NOTICE: This order was filed under Supreme Court Rule 23 and is not precedent except
in the limited circumstances allowed under Rule 23(e)(1).
2022 IL App (3d) 190562-U
Order filed March 16, 2022
____________________________________________________________________________
IN THE
APPELLATE COURT OF ILLINOIS
THIRD DISTRICT
2022
THE PEOPLE OF THE STATE OF ) Appeal from the Circuit Court
ILLINOIS, ) of the 10th Judicial Circuit,
) Peoria County, Illinois.
Plaintiff-Appellee, )
) Appeal No. 3-19-0562
v. ) Circuit No. 17-CF-822
)
CARLOS D. WILLIAMS, )
) Honorable Paul P. Gilfillan,
Defendant-Appellant. ) Judge, Presiding.
____________________________________________________________________________
JUSTICE SCHMIDT delivered the judgment of the court.
Justices Holdridge and Lytton concurring in the judgment.
ORDER
¶1 Held: (1) The court did not impose an excessive sentence. (2) Defense counsel
complied with Rule 604(d).
¶2 Defendant, Carlos D. Williams, appeals his conviction for aggravated battery.
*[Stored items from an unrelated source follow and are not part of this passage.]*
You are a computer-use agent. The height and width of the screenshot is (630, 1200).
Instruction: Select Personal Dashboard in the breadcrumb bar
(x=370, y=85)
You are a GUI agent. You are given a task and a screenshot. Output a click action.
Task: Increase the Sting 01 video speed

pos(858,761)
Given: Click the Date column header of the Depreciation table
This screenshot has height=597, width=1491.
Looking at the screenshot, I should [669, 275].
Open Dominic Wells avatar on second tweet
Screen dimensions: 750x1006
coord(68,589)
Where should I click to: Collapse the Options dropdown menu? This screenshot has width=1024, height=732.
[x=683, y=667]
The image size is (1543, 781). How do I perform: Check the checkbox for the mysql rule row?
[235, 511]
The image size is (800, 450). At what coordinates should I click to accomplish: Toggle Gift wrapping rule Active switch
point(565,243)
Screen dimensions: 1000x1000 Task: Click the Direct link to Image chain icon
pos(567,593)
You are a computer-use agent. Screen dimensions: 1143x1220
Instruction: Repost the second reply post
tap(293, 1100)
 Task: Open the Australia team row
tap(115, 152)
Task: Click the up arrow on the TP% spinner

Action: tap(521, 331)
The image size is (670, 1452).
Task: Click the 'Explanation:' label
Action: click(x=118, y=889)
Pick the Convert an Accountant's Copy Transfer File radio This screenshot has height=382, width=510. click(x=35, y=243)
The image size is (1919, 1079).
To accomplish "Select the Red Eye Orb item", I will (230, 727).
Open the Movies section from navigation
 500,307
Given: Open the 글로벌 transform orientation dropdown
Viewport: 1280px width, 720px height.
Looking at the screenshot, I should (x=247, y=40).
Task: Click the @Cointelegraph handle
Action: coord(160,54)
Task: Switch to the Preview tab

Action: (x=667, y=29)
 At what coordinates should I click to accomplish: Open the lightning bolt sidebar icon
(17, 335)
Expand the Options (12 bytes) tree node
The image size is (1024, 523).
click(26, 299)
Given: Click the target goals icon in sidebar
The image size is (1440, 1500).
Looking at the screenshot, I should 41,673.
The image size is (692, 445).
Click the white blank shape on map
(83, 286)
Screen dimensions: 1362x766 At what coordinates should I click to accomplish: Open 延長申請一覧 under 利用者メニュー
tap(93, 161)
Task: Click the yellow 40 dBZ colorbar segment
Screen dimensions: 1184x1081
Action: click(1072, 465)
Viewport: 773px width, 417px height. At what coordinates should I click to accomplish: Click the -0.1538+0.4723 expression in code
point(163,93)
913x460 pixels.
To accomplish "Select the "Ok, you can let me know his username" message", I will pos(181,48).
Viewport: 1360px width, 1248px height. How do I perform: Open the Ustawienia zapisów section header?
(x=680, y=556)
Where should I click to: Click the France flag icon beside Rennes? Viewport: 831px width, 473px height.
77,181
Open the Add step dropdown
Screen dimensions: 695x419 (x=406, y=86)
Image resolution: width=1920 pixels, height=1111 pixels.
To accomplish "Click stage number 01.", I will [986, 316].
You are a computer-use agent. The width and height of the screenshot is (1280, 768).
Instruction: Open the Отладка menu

Defendant
argues that his sentence is excessive and defense counsel failed to strictly comply with Illinois
Supreme Court Rule 604(d) (eff. July 1, 2017). We affirm.
¶3 I. BACKGROUND
¶4 The State charged defendant, by indictment, with home invasion (720 ILCS 5/19-6(a)(5)
(West 2016)), aggravated battery (id. § 12-3.05(e)(1)), unlawful possession of a weapon by a felon
(id. § 24-1.1(a)), and aggravated domestic battery (id. § 12-3.3(a)). At the time of the offenses,
defendant was 21 years old.
¶5 Defendant entered an open guilty plea to aggravated battery, a Class X felony (id. § 12-
3.05(h)), and the State dismissed the remaining charges. The factual basis indicated that on October
6, 2017, Kerston Burks resided with her children. Defendant and Burks were previously in a
relationship and shared custody of the children, but defendant did not live at the same residence.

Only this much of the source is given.